> [Problem to work on] Type out every line below exactly as it reads.

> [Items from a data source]
• • • • • • •
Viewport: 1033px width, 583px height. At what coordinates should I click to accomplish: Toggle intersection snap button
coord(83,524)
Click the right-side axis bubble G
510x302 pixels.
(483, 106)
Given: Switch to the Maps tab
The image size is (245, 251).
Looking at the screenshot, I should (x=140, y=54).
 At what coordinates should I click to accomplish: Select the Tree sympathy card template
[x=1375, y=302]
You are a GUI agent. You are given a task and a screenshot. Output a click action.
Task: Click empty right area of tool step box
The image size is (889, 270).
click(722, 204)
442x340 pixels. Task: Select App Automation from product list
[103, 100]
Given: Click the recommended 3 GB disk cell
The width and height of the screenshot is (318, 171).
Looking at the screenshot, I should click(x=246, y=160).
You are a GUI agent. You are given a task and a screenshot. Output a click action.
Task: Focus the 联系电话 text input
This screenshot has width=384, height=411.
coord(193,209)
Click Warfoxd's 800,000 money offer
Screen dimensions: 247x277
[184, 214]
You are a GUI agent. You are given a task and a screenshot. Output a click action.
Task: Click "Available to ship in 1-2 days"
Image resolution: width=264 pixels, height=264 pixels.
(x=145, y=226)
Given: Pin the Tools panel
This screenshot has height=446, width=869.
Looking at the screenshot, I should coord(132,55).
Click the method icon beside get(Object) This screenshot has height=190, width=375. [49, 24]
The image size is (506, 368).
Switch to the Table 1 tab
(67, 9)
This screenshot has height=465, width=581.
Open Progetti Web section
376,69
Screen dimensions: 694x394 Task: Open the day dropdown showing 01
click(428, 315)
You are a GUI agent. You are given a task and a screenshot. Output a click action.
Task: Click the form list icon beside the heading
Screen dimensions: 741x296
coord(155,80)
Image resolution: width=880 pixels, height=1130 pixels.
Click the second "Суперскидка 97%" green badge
• • • • • • •
> [Solved exercise]
Viewport: 1033px width, 583px height. At what coordinates should I click to accomplish: Toggle intersection snap button
coord(83,524)
Click the right-side axis bubble G
510x302 pixels.
(483, 106)
Given: Switch to the Maps tab
The image size is (245, 251).
Looking at the screenshot, I should (x=140, y=54).
 At what coordinates should I click to accomplish: Select the Tree sympathy card template
[x=1375, y=302]
You are a GUI agent. You are given a task and a screenshot. Output a click action.
Task: Click empty right area of tool step box
The image size is (889, 270).
click(722, 204)
442x340 pixels. Task: Select App Automation from product list
[103, 100]
Given: Click the recommended 3 GB disk cell
The width and height of the screenshot is (318, 171).
Looking at the screenshot, I should click(x=246, y=160).
You are a GUI agent. You are given a task and a screenshot. Output a click action.
Task: Focus the 联系电话 text input
This screenshot has width=384, height=411.
coord(193,209)
Click Warfoxd's 800,000 money offer
Screen dimensions: 247x277
[184, 214]
You are a GUI agent. You are given a task and a screenshot. Output a click action.
Task: Click "Available to ship in 1-2 days"
Image resolution: width=264 pixels, height=264 pixels.
(x=145, y=226)
Given: Pin the Tools panel
This screenshot has height=446, width=869.
Looking at the screenshot, I should coord(132,55).
Click the method icon beside get(Object) This screenshot has height=190, width=375. [49, 24]
The image size is (506, 368).
Switch to the Table 1 tab
(67, 9)
This screenshot has height=465, width=581.
Open Progetti Web section
376,69
Screen dimensions: 694x394 Task: Open the day dropdown showing 01
click(428, 315)
You are a GUI agent. You are given a task and a screenshot. Output a click action.
Task: Click the form list icon beside the heading
Screen dimensions: 741x296
coord(155,80)
Image resolution: width=880 pixels, height=1130 pixels.
Click the second "Суперскидка 97%" green badge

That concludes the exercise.